I stand ready at any point in time to stand before this community and debate anyone that the city wishes to put forward including the mayor. This community deserves to know the facts. Not this sorry hit job put together by them and the Times.
No one can do a nine million dollar project that was as complicated as the Midtown Plaza project was without a lot of help from experienced real estate lawyers, real estate professionals and experienced business people. This was a long slow painstaking project that took almost five years and $200,000 in legal fees to complete.
The end result of all of that effort was a beautiful plaza that won the award as the best redevelopment project in Florida for 2005. We did this while providing the anchor tenant with the deeply discounted lease rates that made it possible for them to come to the center.
The city performed market research and had focus groups that identified a grocery store as the number one priority of the community. UDS’s financial analysis indicated that Midtown could support three grocery stores. Sweetbay did their own market analysis and we used that analysis to tailor the lease agreement to their specific needs. We opened the store to great fanfare.
What we did not contemplate was the amount of hubris that had built up within the community over supporting community businesses. This was not something that simply occurred when the Sweetbay store opened. It was and has been within the community and has built up over decades. It is going to take far more that the civic-minded people in the community to resolve this problem. It is not a problem unique to Midtown. It is a problem all over this country.
Many communities have recognized the problem and begun to develop programs to deal with it. Unfortunately, this administration does not have any programs to deal with it and does not even recognize its existence. However, as a businessperson that has wrestled with it every day for the last 15 years, I know that it is the one problem that will keep Midtown from moving forward until this issue is effectively dealt with.
The messages coming from this administration are unfortunately confusing and demonstrate a total lack of understanding of what is going on, on the ground in Midtown. On the one hand the mayor is publicly stating that the city is moving forward with the acquisition of the shopping center, but on the other hand, the deputy mayor says that building a beautiful store in a sea of poverty is useless.
That begs the question as to why the city is willing to pay $2.2 million dollars for a useless shopping center with no anchor tenant, in a sea of poverty. Especially if they have no programs to assist likely tenants in being successful by connecting with their potential customers.
The programs that the city has are great if you have a base of successful businesses to build upon. However, in the sea of poverty, that the deputy mayor sees, these programs are largely ineffectual because they are not significant enough to matter.
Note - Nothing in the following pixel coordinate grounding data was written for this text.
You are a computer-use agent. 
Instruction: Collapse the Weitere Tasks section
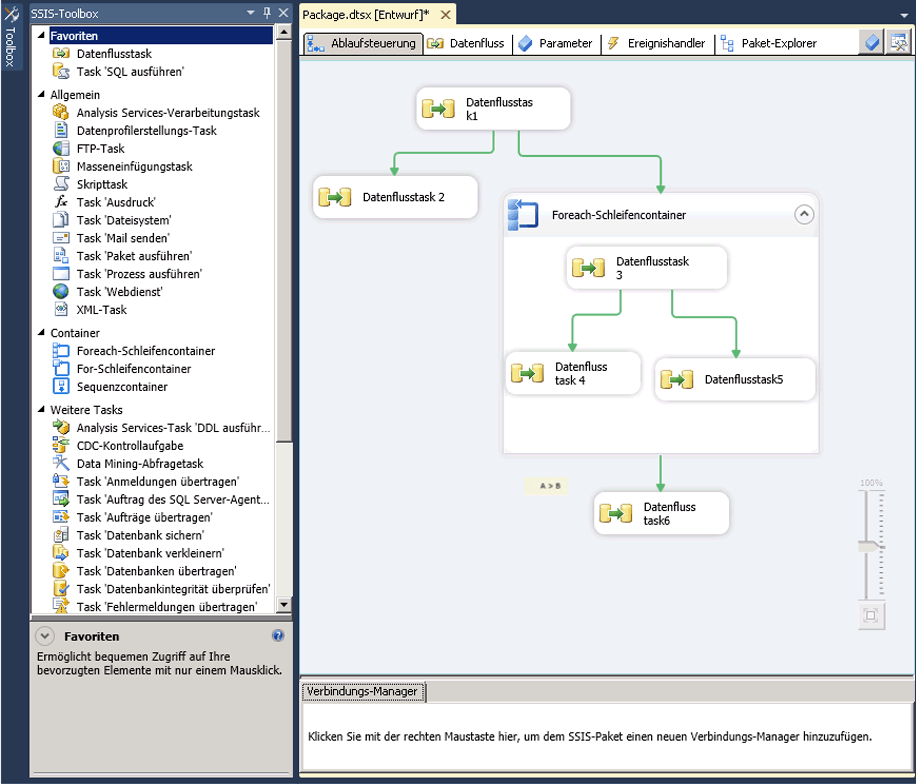pyautogui.click(x=40, y=408)
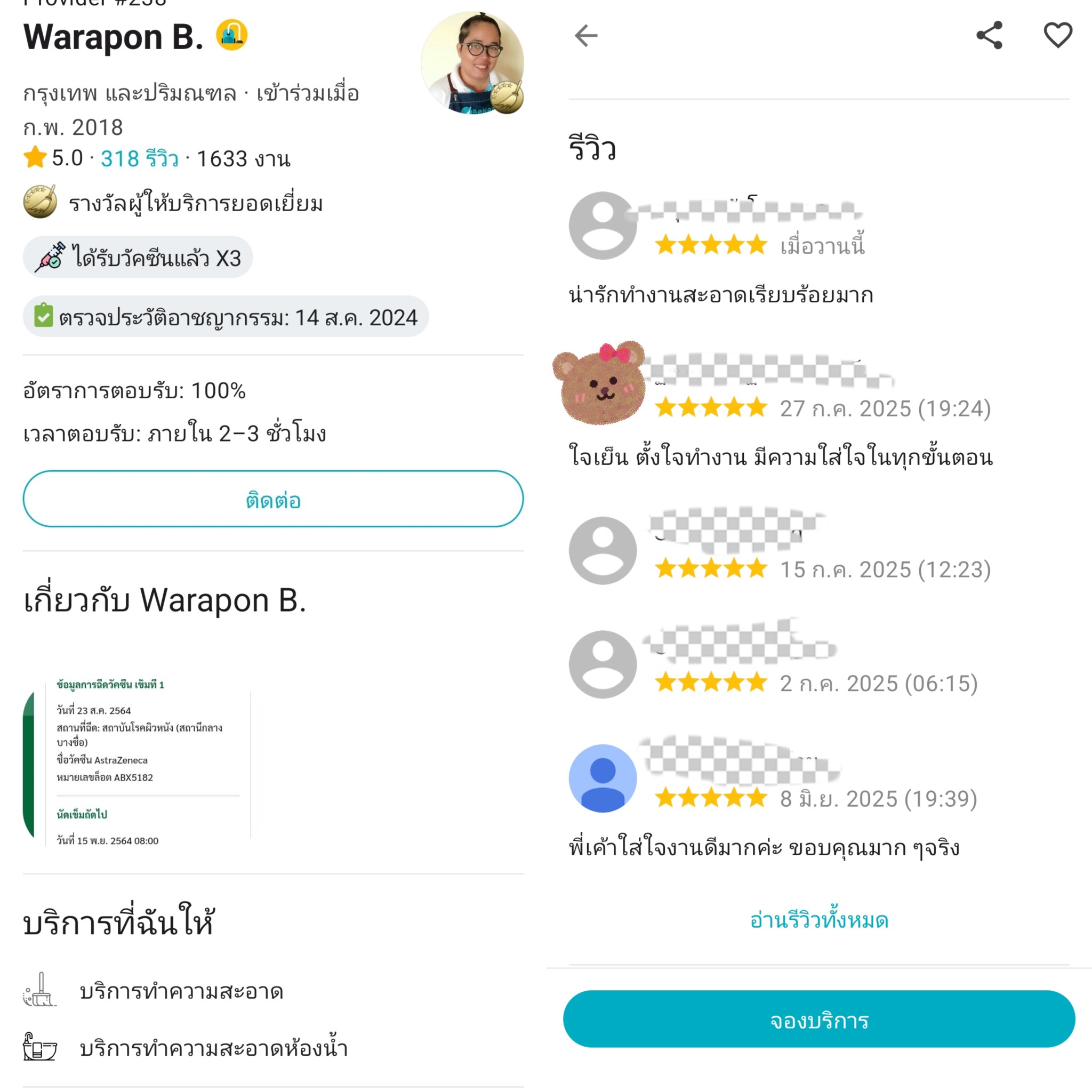The width and height of the screenshot is (1092, 1092).
Task: Tap the bear avatar reviewer picture
Action: click(600, 383)
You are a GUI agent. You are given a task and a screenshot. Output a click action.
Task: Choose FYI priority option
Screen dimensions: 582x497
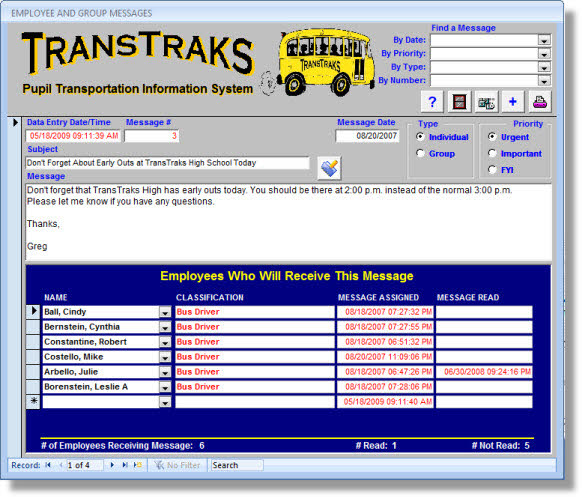point(492,170)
The vast majority of businesses of the size that the city is focusing on fail with the first three to five years. In a community like Midtown the failure rate is much higher. This city did a lot of the things this current administration is doing now over 25 years ago. They did not work too well then and the prognosis is not very good for the programs they have now. How do I know this? I was there and active in the effort to grow small businesses in Midtown.
If this city is serious about transforming Midtown, we need a 10 year $200 million dollar plan. Not one where one to two million per year is spent and celebrated as if it is a major accomplishment. That is what has been happening for most of the last 40 years.